È il giorno dopo il via libera del CdA di Cassa Depositi e Prestiti (Cdp) al suo ingresso nel capitale di Tim con quota massima del 5%. Il primo a commentare apertamente l’entrata dello Stato nella compagine azionaria della telco è stato Franco Bernabè vicepresidente di Telecom: “Cdp deciderà ciò che vuole, ma contano i voti, vediamo che succederà in assemblea”, ha detto l’ex Ad per due volte a capo di Telecom, parlando con i giornalisti a margine dei lavori del workshop Ambrosetti a Cernobbio, in risposta a chi gli chiedeva se l’ingresso di Cdp in Tim possa essere considerato una mossa ostile.
“Ben vengano tutti gli investitori interessati, perché testimoniano la grande attrattività dell’azienda“, ha aggiunto Bernabè ricalcando quanto fatto trapelare nelle scorse ore proprio da Vivendi. “Telecom è la compagnia che ha la maggiore profittabilità in Europa il che significa che, nonostante tutti i problemi che ha avuto, è solida e di grande attrattività per gli investitori”, ha concluso.
Bernabè è presente nella lista dei francesi di Vivendi per il rinnovo del consiglio di amministrazione nell’Assemblea degli azionisti ordinari convocata per il 4 maggio prossimo.

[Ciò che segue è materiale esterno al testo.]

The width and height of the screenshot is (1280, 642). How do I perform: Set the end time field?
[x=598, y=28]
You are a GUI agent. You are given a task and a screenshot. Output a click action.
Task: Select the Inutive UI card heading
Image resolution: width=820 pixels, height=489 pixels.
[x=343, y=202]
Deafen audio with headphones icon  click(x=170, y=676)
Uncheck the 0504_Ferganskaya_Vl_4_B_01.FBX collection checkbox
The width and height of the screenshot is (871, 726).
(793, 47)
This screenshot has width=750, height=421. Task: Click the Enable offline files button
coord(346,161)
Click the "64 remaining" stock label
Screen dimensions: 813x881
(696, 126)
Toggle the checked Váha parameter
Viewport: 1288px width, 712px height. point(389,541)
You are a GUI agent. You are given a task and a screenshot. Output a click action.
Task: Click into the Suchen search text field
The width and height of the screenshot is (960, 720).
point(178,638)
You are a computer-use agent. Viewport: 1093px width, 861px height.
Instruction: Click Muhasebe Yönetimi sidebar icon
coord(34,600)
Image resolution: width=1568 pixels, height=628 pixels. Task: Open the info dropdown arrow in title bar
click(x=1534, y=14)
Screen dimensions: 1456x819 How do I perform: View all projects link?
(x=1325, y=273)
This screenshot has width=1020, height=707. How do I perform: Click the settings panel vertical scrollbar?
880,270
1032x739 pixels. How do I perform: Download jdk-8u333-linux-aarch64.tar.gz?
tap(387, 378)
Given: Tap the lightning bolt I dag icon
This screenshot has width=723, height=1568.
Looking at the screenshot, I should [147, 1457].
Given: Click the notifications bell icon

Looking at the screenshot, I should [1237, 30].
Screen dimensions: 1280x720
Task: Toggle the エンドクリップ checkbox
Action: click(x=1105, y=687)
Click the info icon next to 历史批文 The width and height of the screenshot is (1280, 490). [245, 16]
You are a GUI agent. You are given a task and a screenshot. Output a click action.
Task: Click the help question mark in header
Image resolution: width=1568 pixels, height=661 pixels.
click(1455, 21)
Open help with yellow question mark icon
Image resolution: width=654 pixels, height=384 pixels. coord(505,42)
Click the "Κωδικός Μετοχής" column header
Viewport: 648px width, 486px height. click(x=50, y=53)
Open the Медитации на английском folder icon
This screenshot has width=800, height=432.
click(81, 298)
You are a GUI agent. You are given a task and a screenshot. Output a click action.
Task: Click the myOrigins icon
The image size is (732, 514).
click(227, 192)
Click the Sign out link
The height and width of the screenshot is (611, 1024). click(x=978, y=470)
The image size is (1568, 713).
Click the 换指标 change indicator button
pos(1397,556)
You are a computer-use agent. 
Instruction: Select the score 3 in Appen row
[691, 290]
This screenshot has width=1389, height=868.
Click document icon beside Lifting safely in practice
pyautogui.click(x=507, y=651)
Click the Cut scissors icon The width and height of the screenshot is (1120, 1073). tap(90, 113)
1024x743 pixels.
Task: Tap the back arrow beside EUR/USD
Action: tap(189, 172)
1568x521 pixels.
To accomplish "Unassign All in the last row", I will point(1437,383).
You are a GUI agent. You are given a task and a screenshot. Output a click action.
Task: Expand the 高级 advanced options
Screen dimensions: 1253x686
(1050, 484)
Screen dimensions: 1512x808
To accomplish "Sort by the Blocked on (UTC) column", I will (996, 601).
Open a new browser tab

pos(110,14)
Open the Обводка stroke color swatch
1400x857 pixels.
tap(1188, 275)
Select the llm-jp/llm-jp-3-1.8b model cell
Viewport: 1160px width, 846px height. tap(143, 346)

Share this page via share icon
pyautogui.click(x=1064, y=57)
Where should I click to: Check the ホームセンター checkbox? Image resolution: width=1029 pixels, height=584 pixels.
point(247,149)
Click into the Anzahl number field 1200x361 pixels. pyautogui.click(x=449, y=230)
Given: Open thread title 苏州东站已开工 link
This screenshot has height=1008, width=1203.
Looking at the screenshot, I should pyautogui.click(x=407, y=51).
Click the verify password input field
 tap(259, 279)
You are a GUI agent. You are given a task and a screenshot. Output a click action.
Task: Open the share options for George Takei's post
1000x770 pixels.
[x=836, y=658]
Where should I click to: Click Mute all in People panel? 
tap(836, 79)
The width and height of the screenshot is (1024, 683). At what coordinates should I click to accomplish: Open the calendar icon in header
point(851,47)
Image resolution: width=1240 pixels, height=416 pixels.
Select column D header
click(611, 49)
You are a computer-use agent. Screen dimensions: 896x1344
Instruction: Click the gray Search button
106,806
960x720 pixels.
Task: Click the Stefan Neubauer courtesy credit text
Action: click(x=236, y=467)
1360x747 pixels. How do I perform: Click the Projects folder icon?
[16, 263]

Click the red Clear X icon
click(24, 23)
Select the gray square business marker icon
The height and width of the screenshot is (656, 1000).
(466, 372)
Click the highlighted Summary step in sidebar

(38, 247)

I dieci candidati sono: Amos Genish, Arnaud Roy de Puyfontaine, Franco Bernabè, Marella Moretti (indipendente), Frédéric Crepin, Michele Valensise (indipendente), Giuseppina Capaldo (indipendente), Anna Jones (indipendente), Camilla Antonini (indipendente), Stephane Roussel.

Dunque a breve Tim conterà tre azionisti “significativi”: Vivendi, che giusto ieri ha dichiarato una quota complessiva pari al 23,94% circa del capitale con diritto di voto; Cdp, che procederà con la progressiva acquisizione di una partecipazione finanziaria di minoranza non superiore al 5% delle azioni ordinarie, e il fondo Elliott. Quest’ultimo possiede una partecipazione del 5,740%, oltre che una serie di piani per “migliorare la governance e la performance societaria”, come spiegato a metà marzo dal fondo guidato da Paul Singer. Secondo Elliott l’assise di inizio maggio non sarà necessaria se all’Assemblea del 24 aprile sarà approvata la propria proposta di reintegro del Board.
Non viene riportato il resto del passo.